Ecco allora che questo pericolo potrebbe costringere l’Umanità ad una cooperazione forzata, anche non voluta, anche non desiderata, ma alla quale essa si potrebbe vedere costretta, per non correre il rischio (mortale) di una estensione del contagio che danneggerebbe tutti i popoli della Terra e non solo alcuni a vantaggio di altri.

Il secondo pericolo è stato ampiamente segnalato dalla (gran parte della) comunità scientifica già da alcuni decenni: quello del surriscaldamento dell’atmosfera che circonda la Terra, in seguito alla forte emissione di gas (specie CO2) prodotti dall’uomo.

Tale surriscaldamento sta provocando, almeno da una decina d’anni a questa parte, vistosi cambiamenti climatici, che potrebbero entro pochi decenni apportare gravissimi e molto probabilmente irreversibili danni all’ecosistema che ha finora reso possibile la vita dell’uomo su questo pianeta.

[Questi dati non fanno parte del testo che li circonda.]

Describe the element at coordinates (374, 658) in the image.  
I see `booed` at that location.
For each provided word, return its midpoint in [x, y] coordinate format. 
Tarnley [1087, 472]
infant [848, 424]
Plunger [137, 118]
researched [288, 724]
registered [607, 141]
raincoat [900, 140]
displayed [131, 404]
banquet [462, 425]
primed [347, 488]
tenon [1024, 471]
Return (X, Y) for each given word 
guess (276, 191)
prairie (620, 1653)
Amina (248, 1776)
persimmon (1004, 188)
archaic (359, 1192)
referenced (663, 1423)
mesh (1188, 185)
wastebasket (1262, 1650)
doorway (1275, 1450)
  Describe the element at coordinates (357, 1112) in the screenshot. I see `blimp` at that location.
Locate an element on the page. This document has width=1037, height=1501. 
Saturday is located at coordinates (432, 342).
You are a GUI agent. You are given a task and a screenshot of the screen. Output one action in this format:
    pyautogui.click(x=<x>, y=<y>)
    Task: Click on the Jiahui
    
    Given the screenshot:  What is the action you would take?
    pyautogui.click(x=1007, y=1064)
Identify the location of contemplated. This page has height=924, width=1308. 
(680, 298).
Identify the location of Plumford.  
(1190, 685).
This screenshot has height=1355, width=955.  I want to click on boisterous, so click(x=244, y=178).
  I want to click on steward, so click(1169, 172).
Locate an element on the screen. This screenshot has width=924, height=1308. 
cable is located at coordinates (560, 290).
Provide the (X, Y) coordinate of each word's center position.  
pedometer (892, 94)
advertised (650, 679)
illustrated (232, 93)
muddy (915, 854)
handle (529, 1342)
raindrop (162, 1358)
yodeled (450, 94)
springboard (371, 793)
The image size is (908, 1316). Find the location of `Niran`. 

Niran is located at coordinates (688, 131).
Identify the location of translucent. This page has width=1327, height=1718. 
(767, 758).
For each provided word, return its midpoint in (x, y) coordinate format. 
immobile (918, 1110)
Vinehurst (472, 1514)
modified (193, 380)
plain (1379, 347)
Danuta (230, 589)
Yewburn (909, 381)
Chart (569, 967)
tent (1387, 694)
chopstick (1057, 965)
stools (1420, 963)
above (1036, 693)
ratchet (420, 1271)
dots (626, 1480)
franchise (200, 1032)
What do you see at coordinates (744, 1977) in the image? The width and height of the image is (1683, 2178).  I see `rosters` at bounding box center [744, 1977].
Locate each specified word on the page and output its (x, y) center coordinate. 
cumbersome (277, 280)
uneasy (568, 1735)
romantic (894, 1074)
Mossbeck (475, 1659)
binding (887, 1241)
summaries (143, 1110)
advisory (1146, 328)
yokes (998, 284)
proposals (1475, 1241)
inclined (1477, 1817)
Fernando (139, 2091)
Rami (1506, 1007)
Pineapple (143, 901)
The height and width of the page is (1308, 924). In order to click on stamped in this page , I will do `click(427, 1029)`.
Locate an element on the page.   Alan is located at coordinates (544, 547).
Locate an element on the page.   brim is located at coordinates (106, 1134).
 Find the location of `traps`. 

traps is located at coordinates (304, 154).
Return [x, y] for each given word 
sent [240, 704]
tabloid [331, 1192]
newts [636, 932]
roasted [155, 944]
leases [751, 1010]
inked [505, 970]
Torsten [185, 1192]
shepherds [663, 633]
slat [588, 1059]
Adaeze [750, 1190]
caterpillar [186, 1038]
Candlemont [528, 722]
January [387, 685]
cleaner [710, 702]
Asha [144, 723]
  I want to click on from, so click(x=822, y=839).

Di questo allarme le istituzioni politiche nazionali e sovranazionali sono state tutte ampiamente avvertite. Non tutte però lo condividono allo stesso modo: anzi alcune – ad esempio, l’attuale amministrazione americana e quella brasiliana – non lo condividono per niente. Tutte indiscriminatamente, invece, chi più e chi meno, hanno fatto finora ben poco per porre rimedio al pericolo che incombe.

Da meno di due anni in qua, un po’ in tutto il mondo, (sotto l’impulso dell’attivismo di Greta Thumberg, una giovanissima ragazza svedese, che dall’agosto del 2018 ogni venerdì, ha iniziato a manifestare davanti al Parlamento del suo Paese, ponendo il problema del cambiamento climatico) è nato, dal basso e in modo del tutto spontaneo, un movimento, in prevalenza formato da giovani, denominato “Fridays for future”, che ha posto all’attenzione dell’opinione pubblica generale le questioni di cui sopra.

C’è realisticamente da sperare che questo movimento si estenda sempre di più, che lo imponga all’ordine del giorno delle agende politiche delle Istituzioni ai massimi livelli perché attuino misure all’altezza, che quindi un pericolo come questo, del cambiamento climatico, possa far sì che l’Umanità arrivi a sentirsi un corpo unico, minacciato dallo stesso e comune pericolo, e che questo la stimoli a sviluppare quegli elementi di solidarietà e di eusocialità, che negli ultimi decenni sono sempre più venuti a mancare?

Il professor Wilson sembra dubitarne: si dimostra piuttosto scettico e pessimista al riguardo. Io, invece, non ho del tutto perso la speranza e l’ottimismo. Almeno quello della volontà, se non quello della ragione.

Mi dico e dico agli altri, anche in questo articolo: se non altro bisogna provarci; almeno fino a quando ci saranno margini, pur minimi, per crederci ancora.